Arizona Arts Organizations Receive National Endowment for the Arts Our Town Grants
Today the National Endowment for the Arts announced the 2012 recipients of the Our Town Grant, which delivers $5 million in support for projects in 80 communities across the country. Arizona is home to four Our Town grant recipients; two organizations received funding in 2011 and two more recieved funding in the 2012 funding cycle. In 2011, the International Sonoran Desert Alliance and the Tucson Pima Arts Council each received $100,000 in grant funds for creative placemaking projects. The 2012 recipients include the Flagstaff Cultural Partners ($50,000), and the City of Phoenix Office of Arts and Culture ($100,000), with the Roosevelt Row Community Development Corporation, Phoenix Center for the Arts, and Arizona State University Art Museum.
Full press release and 2012 project descriptions are included below.

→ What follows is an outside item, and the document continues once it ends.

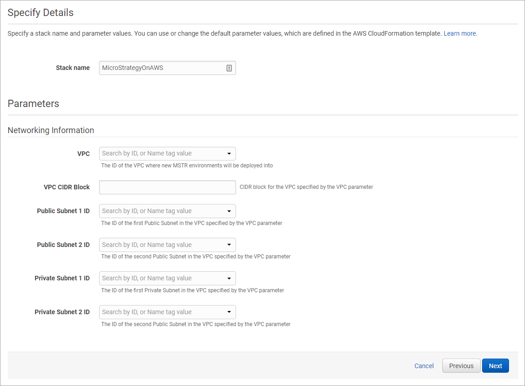Click the VPC search box placeholder text
525x386 pixels.
(147, 154)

Flagstaff Cultural Partners
Flagstaff, Arizona, with a population of 62,371, serves as the hub for Coconino County and the gateway to the Grand Canyon. The city’s local arts agency, Flagstaff Cultural Partners, is teaming with the City of Flagstaff and five governmental, educational, and business organizations for a community-wide planning process, including a feasibility study and comprehensive business plan, for creating an arts incubator for the burgeoning arts community in northern Arizona. The incubator will provide professional gallery space, art studios, and workshops where established artists and professionals will serve to mentor emerging artists in best business practices and development of their work. The planning process is the first phase in the development of the incubator
City of Phoenix
The City of Phoenix Office of Arts and Culture, with the Roosevelt Row Community Development Corporation, Phoenix Center for the Arts, and Arizona State University Art Museum, will use their Our Town grant on the Cultural Connections project, a series of temporary public art installations and free public art events in currently vacant or underutilized spaces in the Roosevelt Row Arts District, located downtown near the a new light rail stop that opened in 2008. Project activities will include establishing pedestrian connections between existing cultural facilities and the new light rail corridor. The project is expected to reinforce the district’s identity by improving the perception of safety, bringing artwork to the street, and creating connections and access to established institutions.